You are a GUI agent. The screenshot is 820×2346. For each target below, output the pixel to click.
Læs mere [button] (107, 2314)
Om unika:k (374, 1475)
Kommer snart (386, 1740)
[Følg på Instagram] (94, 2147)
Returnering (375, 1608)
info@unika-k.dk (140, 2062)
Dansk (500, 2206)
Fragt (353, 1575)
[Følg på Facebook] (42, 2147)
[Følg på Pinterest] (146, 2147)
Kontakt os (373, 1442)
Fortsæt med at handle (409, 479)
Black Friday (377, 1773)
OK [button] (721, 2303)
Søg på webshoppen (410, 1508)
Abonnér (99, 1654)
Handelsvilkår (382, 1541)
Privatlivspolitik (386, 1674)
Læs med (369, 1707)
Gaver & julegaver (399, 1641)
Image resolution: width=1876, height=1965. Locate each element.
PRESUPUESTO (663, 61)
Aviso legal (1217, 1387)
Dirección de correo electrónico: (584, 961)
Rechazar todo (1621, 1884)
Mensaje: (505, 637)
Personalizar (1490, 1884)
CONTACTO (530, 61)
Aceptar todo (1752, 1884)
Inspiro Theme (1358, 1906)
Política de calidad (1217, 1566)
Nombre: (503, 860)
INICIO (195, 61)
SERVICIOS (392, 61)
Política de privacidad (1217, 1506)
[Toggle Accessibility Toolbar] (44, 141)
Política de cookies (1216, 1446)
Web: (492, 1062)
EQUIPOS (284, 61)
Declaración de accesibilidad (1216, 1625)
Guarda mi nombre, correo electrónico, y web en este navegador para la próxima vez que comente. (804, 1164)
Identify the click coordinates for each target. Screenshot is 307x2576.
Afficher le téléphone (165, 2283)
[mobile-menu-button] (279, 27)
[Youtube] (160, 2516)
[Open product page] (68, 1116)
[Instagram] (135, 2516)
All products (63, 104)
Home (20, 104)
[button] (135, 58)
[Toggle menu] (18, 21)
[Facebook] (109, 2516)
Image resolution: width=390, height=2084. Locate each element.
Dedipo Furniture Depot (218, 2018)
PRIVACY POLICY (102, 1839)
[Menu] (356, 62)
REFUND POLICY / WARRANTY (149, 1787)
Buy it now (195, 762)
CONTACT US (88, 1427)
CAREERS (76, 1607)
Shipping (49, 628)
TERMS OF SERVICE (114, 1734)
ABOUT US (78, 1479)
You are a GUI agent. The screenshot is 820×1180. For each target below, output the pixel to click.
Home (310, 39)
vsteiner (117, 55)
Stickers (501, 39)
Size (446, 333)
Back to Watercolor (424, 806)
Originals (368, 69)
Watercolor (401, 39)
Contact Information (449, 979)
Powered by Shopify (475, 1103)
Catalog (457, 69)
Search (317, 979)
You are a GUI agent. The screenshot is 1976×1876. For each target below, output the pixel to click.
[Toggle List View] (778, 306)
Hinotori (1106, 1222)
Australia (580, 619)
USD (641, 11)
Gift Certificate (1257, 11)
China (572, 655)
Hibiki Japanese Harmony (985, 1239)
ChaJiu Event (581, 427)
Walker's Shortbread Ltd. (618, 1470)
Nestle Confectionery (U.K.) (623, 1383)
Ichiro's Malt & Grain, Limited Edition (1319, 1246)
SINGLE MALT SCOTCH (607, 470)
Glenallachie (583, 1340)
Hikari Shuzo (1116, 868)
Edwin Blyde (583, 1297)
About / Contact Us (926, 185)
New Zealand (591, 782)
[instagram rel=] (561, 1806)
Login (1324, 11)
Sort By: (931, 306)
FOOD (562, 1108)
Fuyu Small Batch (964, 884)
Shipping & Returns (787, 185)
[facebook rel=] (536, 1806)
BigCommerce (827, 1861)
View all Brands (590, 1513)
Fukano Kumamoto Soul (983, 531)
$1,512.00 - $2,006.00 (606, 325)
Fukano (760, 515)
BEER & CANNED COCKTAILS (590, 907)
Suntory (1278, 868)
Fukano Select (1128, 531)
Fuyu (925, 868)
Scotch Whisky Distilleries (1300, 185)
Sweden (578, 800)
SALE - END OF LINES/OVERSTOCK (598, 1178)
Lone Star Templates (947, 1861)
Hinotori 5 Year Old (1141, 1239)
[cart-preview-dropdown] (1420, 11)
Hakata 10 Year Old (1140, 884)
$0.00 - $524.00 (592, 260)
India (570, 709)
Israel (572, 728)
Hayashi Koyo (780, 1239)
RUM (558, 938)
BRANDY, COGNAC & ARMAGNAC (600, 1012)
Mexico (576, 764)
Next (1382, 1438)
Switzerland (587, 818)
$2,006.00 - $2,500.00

---*---

*WHAT NEEDS TO BE DONE*: Each record is to be retyped exactly as it appears.

*ANSWER BOX*:
You are a GUI agent. The screenshot is 820×2346. For each target below, output the pixel to click.
Læs mere [button] (107, 2314)
Om unika:k (374, 1475)
Kommer snart (386, 1740)
[Følg på Instagram] (94, 2147)
Returnering (375, 1608)
info@unika-k.dk (140, 2062)
Dansk (500, 2206)
Fragt (353, 1575)
[Følg på Facebook] (42, 2147)
[Følg på Pinterest] (146, 2147)
Kontakt os (373, 1442)
Fortsæt med at handle (409, 479)
Black Friday (377, 1773)
OK [button] (721, 2303)
Søg på webshoppen (410, 1508)
Abonnér (99, 1654)
Handelsvilkår (382, 1541)
Privatlivspolitik (386, 1674)
Læs med (369, 1707)
Gaver & julegaver (399, 1641)
Image resolution: width=1876, height=1965. Locate each element.
PRESUPUESTO (663, 61)
Aviso legal (1217, 1387)
Dirección de correo electrónico: (584, 961)
Rechazar todo (1621, 1884)
Mensaje: (505, 637)
Personalizar (1490, 1884)
CONTACTO (530, 61)
Aceptar todo (1752, 1884)
Inspiro Theme (1358, 1906)
Política de calidad (1217, 1566)
Nombre: (503, 860)
INICIO (195, 61)
SERVICIOS (392, 61)
Política de privacidad (1217, 1506)
[Toggle Accessibility Toolbar] (44, 141)
Política de cookies (1216, 1446)
Web: (492, 1062)
EQUIPOS (284, 61)
Declaración de accesibilidad (1216, 1625)
Guarda mi nombre, correo electrónico, y web en este navegador para la próxima vez que comente. (804, 1164)
Identify the click coordinates for each target. Screenshot is 307x2576.
Afficher le téléphone (165, 2283)
[mobile-menu-button] (279, 27)
[Youtube] (160, 2516)
[Open product page] (68, 1116)
[Instagram] (135, 2516)
All products (63, 104)
Home (20, 104)
[button] (135, 58)
[Toggle menu] (18, 21)
[Facebook] (109, 2516)
Image resolution: width=390, height=2084. Locate each element.
Dedipo Furniture Depot (218, 2018)
PRIVACY POLICY (102, 1839)
[Menu] (356, 62)
REFUND POLICY / WARRANTY (149, 1787)
Buy it now (195, 762)
CONTACT US (88, 1427)
CAREERS (76, 1607)
Shipping (49, 628)
TERMS OF SERVICE (114, 1734)
ABOUT US (78, 1479)
You are a GUI agent. The screenshot is 820×1180. For each target below, output the pixel to click.
Home (310, 39)
vsteiner (117, 55)
Stickers (501, 39)
Size (446, 333)
Back to Watercolor (424, 806)
Originals (368, 69)
Watercolor (401, 39)
Contact Information (449, 979)
Powered by Shopify (475, 1103)
Catalog (457, 69)
Search (317, 979)
You are a GUI agent. The screenshot is 1976×1876. For each target below, output the pixel to click.
[Toggle List View] (778, 306)
Hinotori (1106, 1222)
Australia (580, 619)
USD (641, 11)
Gift Certificate (1257, 11)
China (572, 655)
Hibiki Japanese Harmony (985, 1239)
ChaJiu Event (581, 427)
Walker's Shortbread Ltd. (618, 1470)
Nestle Confectionery (U.K.) (623, 1383)
Ichiro's Malt & Grain, Limited Edition (1319, 1246)
SINGLE MALT SCOTCH (607, 470)
Glenallachie (583, 1340)
Hikari Shuzo (1116, 868)
Edwin Blyde (583, 1297)
About / Contact Us (926, 185)
New Zealand (591, 782)
[instagram rel=] (561, 1806)
Login (1324, 11)
Sort By: (931, 306)
FOOD (562, 1108)
Fuyu Small Batch (964, 884)
Shipping & Returns (787, 185)
[facebook rel=] (536, 1806)
BigCommerce (827, 1861)
View all Brands (590, 1513)
Fukano Kumamoto Soul (983, 531)
$1,512.00 - $2,006.00 (606, 325)
Fukano (760, 515)
BEER & CANNED COCKTAILS (590, 907)
Suntory (1278, 868)
Fukano Select (1128, 531)
Fuyu (925, 868)
Scotch Whisky Distilleries (1300, 185)
Sweden (578, 800)
SALE - END OF LINES/OVERSTOCK (598, 1178)
Lone Star Templates (947, 1861)
Hinotori 5 Year Old (1141, 1239)
[cart-preview-dropdown] (1420, 11)
Hakata 10 Year Old (1140, 884)
$0.00 - $524.00 (592, 260)
India (570, 709)
Israel (572, 728)
Hayashi Koyo (780, 1239)
RUM (558, 938)
BRANDY, COGNAC & ARMAGNAC (600, 1012)
Mexico (576, 764)
Next (1382, 1438)
Switzerland (587, 818)
$2,006.00 - $2,500.00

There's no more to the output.